AI’s Relationship With Costs and Prices
A recent working paper by researchers Tina Highfill and Jon D. Samuels of the U.S. Bureau of Economic Analysis (BEA), building upon their previous related paper, seeks early empirical evidence on the relationship between artificial intelligence (AI), costs, and prices at the macroeconomic level and how those relationships would potentially be observable in the U.S. national accounts.
If a firm can economize on the use of other inputs by using AI, the authors note, the decrease in demand for those other inputs may affect their prices. And if the firm operates in a competitive environment, input cost reductions would likely be passed on through prices paid by consumers or other businesses. Alternatively, deployment of AI could theoretically lead to increased costs and prices, especially in the shorter run. For example, if AI is expensive to employ and requires advanced engineers and equipment, along with drawing a significant amount of energy, AI could be associated with increased costs and prices.

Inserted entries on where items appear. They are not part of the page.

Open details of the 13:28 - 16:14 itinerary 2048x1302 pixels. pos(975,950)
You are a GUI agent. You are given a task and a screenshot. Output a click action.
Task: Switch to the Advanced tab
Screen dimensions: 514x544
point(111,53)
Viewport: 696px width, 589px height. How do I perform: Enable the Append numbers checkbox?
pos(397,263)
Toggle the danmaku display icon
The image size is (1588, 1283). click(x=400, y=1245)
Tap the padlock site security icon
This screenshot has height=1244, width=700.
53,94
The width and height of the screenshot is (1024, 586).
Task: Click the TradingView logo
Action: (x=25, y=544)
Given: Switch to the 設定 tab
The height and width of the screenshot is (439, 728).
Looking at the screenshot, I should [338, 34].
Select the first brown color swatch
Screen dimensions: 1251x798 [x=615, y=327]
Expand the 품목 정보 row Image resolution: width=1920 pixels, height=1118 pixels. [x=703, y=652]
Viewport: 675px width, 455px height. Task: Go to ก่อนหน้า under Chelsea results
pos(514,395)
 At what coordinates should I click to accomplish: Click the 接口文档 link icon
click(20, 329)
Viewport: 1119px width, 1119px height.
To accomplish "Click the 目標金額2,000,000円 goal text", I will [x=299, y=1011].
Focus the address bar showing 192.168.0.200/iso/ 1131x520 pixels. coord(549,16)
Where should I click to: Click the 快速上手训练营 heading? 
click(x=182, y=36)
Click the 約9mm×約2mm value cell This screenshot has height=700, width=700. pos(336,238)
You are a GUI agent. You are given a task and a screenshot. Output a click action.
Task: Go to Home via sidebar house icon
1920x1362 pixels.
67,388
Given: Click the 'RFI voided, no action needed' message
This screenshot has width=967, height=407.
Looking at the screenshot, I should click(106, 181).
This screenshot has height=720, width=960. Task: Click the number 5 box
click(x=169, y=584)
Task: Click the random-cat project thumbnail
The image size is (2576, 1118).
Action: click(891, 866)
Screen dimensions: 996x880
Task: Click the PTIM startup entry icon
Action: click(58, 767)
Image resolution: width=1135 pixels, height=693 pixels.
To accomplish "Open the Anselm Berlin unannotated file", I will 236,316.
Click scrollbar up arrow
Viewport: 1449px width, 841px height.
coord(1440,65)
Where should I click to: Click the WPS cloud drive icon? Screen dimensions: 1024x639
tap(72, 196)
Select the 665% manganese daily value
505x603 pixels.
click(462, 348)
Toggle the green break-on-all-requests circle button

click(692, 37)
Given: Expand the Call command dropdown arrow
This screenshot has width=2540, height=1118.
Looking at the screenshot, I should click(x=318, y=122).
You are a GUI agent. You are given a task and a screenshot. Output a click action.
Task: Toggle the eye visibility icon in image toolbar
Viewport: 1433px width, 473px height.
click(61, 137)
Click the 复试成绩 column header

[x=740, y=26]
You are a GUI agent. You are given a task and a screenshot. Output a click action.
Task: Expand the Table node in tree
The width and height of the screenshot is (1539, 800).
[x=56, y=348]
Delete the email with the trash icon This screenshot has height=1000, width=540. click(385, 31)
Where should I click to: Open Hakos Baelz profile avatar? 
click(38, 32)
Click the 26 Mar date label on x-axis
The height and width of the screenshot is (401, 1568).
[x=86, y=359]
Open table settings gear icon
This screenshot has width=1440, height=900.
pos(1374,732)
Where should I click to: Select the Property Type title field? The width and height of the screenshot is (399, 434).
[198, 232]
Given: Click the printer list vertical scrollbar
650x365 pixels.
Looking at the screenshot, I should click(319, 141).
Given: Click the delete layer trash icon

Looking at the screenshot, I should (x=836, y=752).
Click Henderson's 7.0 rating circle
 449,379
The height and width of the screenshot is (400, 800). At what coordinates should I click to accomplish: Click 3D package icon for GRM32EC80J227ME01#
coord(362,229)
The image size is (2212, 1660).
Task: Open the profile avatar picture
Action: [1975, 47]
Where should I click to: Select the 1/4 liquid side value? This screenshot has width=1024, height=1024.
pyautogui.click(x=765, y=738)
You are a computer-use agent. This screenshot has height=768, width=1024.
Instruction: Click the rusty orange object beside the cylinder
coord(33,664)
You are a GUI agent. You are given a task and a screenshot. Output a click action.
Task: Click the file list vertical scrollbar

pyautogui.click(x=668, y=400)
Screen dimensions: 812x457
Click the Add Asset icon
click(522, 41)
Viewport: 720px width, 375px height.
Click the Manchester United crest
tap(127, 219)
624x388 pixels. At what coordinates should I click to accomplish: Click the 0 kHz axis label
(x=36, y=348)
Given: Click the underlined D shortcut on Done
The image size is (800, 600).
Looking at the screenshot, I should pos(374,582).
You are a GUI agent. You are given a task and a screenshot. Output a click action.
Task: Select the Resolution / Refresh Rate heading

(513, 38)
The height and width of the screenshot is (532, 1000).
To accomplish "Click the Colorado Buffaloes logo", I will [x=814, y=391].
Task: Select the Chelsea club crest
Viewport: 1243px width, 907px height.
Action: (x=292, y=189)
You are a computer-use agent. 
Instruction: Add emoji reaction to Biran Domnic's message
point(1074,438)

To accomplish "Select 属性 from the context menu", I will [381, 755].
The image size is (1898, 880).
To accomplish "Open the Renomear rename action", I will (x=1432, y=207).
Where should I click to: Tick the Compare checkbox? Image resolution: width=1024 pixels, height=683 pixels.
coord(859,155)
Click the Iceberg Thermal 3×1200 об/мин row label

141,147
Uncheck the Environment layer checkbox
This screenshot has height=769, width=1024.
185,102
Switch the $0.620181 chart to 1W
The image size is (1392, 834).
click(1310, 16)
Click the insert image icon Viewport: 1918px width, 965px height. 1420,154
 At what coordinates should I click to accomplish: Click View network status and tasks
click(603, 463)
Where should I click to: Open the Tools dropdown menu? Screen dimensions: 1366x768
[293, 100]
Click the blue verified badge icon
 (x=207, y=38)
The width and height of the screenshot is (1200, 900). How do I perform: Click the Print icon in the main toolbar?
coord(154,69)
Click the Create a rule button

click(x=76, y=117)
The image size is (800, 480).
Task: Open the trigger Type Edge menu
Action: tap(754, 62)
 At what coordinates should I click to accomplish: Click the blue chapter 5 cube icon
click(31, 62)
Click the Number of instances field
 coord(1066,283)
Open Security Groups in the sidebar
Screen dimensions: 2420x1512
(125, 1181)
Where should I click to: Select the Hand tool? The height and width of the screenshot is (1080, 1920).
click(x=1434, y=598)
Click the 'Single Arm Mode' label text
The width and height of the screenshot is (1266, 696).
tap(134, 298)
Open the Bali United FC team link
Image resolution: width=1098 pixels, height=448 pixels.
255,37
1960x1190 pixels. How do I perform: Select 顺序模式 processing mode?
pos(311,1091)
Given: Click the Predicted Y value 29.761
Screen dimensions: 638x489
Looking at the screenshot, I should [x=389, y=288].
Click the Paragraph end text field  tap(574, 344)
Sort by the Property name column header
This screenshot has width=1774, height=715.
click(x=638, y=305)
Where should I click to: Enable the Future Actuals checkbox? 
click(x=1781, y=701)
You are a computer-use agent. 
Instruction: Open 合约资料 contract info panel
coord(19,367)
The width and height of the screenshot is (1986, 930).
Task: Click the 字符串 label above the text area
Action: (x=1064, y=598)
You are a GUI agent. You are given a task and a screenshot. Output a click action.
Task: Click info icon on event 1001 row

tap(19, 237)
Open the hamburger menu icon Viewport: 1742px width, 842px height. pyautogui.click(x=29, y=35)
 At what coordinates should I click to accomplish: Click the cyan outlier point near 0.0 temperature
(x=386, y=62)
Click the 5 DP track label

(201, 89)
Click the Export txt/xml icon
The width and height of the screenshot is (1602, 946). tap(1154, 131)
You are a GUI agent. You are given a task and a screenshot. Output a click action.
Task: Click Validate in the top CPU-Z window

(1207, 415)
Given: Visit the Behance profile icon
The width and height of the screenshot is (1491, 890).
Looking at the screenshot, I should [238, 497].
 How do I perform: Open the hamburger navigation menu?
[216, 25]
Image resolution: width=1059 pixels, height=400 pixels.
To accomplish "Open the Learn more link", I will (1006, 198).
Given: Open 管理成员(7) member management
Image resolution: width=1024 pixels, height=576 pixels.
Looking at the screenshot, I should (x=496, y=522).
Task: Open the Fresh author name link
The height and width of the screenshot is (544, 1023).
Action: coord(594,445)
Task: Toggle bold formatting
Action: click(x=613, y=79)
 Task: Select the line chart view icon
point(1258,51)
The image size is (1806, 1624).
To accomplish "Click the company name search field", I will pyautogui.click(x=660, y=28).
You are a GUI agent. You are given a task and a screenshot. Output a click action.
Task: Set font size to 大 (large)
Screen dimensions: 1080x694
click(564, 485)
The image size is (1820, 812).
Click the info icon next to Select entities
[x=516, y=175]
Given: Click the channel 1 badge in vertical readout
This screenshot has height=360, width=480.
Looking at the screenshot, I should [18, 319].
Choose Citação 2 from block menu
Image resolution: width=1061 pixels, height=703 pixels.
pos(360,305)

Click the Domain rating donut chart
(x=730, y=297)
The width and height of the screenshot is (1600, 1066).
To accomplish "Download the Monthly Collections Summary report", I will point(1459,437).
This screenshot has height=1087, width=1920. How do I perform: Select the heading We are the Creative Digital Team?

The real-world adjustments to new technologies are, of course, not as seamless as a theoretical, perfectly competitive economic model would predict. Thus, the authors do not attempt to formulate a structural model to capture the many potential tradeoffs introduced with the application of AI; rather, they investigate macroeconomic outcomes empirically using currently available economic data. In particular, they ask the question: is the deployment of AI associated with observed measures of changes in prices of inputs and outputs within the current version of BEA's Industry Economic Accounts?
The authors frame that question within the Integrated Industry-Level Production Account, a collaboration between BEA and the U.S. Bureau of Labor Statistics. With some simple manipulation, this account shows the industry-level sources of price growth in the U.S. economy and how changes in the prices of factors of production relate to changes in purchaser prices. An objective of the paper is to discuss how these prices are measured, their potential relationship to the use of AI, and measurement challenges that may be pertinent, and to conduct a simple empirical exercise that examines the relationship between the use of AI and price change.
The paper finds early macro-level evidence that industries with relatively high AI intensity had slower output price growth in 2022–2023 than less AI-intensive industries, by about 2 percent per year in their baseline estimates. It also finds that these industries shifted their cost structure away from labor and toward capital and materials, with labor shares falling for both college and noncollege workers. The lower price growth in AI-intensive industries appears to be linked especially to smaller labor and materials price contributions, which is consistent with AI reducing some production costs, though the authors are careful not to assert causality.
For future study, the authors state that it is crucial to develop measures of industry spending on AI and constant-quality price deflators for this spending. This would enable macroeconomic analysts and researchers to directly assess the relationship between AI and the sources of economic growth instead of the indirect relationship this paper attempts to parse out.